The U.S. Food and Drug Administration (FDA) has approved Ocrevus Zunovo (ocrelizumab & hyaluronidase-ocsq) for the treatment of both relapsing multiple sclerosis (RMS) and primary progressive multiple sclerosis (PPMS), Roche announced. This approval marks a significant advancement in MS treatment, offering the first and only twice-a-year, approximately 10-minute subcutaneous (SC) injection administered by healthcare professionals. The new formulation provides an alternative for patients, potentially expanding treatment options to centers with limited IV infrastructure.
Clinical Efficacy and Safety
The FDA's decision is backed by data from the Phase III OCARINA II trial (NCT05232825), a global, multicenter, randomized study involving 236 patients with RMS or PPMS. The trial compared the pharmacokinetics, safety, and efficacy of subcutaneous Ocrevus Zunovo to intravenous (IV) Ocrevus. Results indicated that SC injection was non-inferior to IV infusion based on ocrelizumab levels in the blood. The study also demonstrated consistent control of clinical (relapses) and radiological (MRI lesions) disease activity. Specifically, Ocrevus Zunovo showed a 97% suppression of relapse activity and MRI lesions through 48 weeks, aligning with the efficacy of IV Ocrevus.
Levi Garraway, M.D., Ph.D., Roche’s chief medical officer and head of Global Product Development, stated, "OCREVUS ZUNOVO gives patients and providers another option for receiving OCREVUS, building on a decade of robust safety and efficacy data for OCREVUS in multiple sclerosis. This approval may offer greater flexibility for healthcare providers and people living with multiple sclerosis, based on their individual treatment needs."
Safety Profile and Tolerability
The safety profile of Ocrevus Zunovo was consistent with the established safety profile of IV Ocrevus, with the exception of injection site reactions. Injection reactions were more frequently reported with the first injection, with 49% of trial participants experiencing a reaction. However, all injection reactions were mild or moderate, and none led to treatment withdrawal.
Mechanism of Action
Ocrevus Zunovo combines ocrelizumab with Halozyme Therapeutics’ Enhanze drug delivery technology. Ocrelizumab is a humanized monoclonal antibody designed to target CD20-positive B cells, which are believed to contribute to myelin and axonal damage in MS. The Enhanze technology utilizes recombinant human hyaluronidase PH20 (rHuPH20) to temporarily degrade hyaluronan in the subcutaneous space, increasing tissue permeability and enabling rapid dispersion and absorption of ocrelizumab into the bloodstream.

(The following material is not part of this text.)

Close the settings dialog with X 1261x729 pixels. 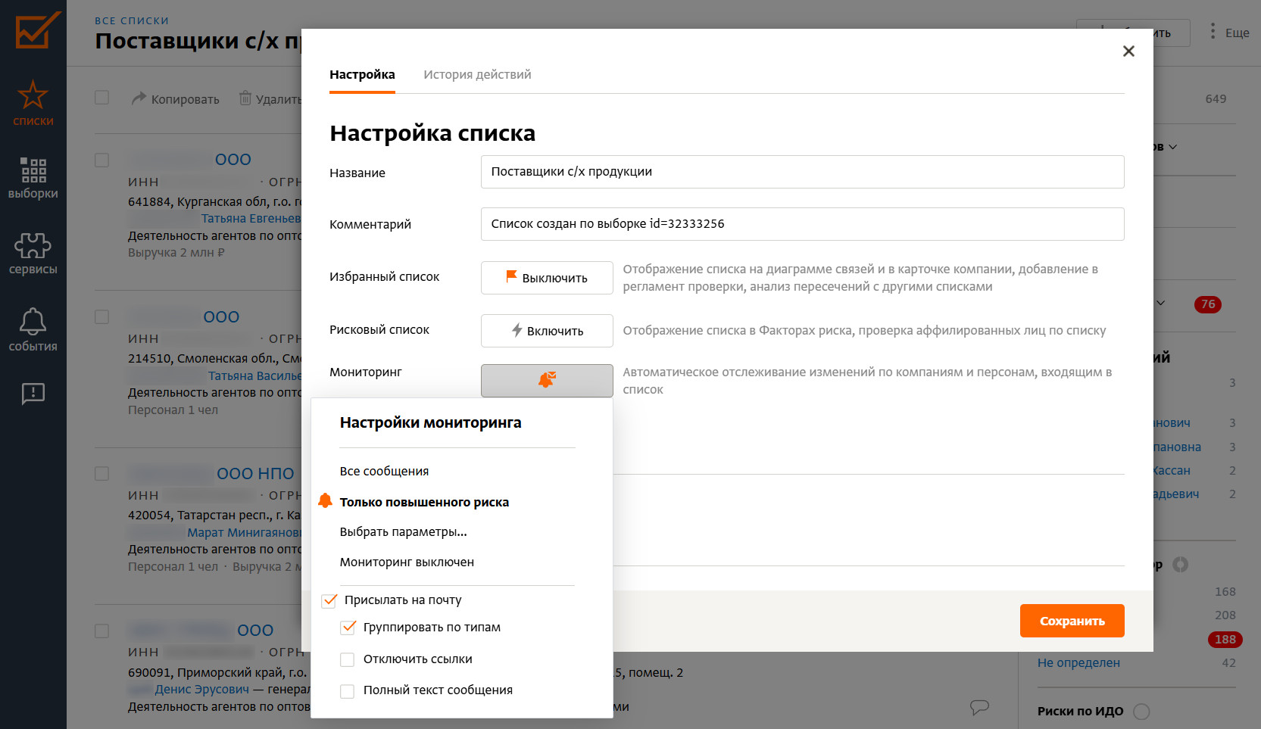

Impact on MS Treatment Landscape
Multiple sclerosis is a chronic disease affecting over 2.9 million people worldwide. It is characterized by the immune system attacking the myelin sheath around nerve cells in the central nervous system, leading to a range of symptoms and potential disability. Ocrevus and Ocrevus Zunovo are the only therapies approved for both RMS (including relapsing-remitting MS and active, or relapsing secondary progressive MS, as well as clinically isolated syndrome in the U.S.) and PPMS. The availability of a subcutaneous formulation offers increased convenience and accessibility, potentially improving treatment adherence and outcomes for patients with MS.
Natalie Blake, Executive Director of the MS Foundation, emphasized the importance of treatment options, stating, "It’s crucial to acknowledge each experience with MS is as unique as the individual navigating it, so providing choices to address each person’s needs is essential. We are pleased that with a new method of delivery, there is now an additional option for those who need flexibility in the route of administration or treatment time."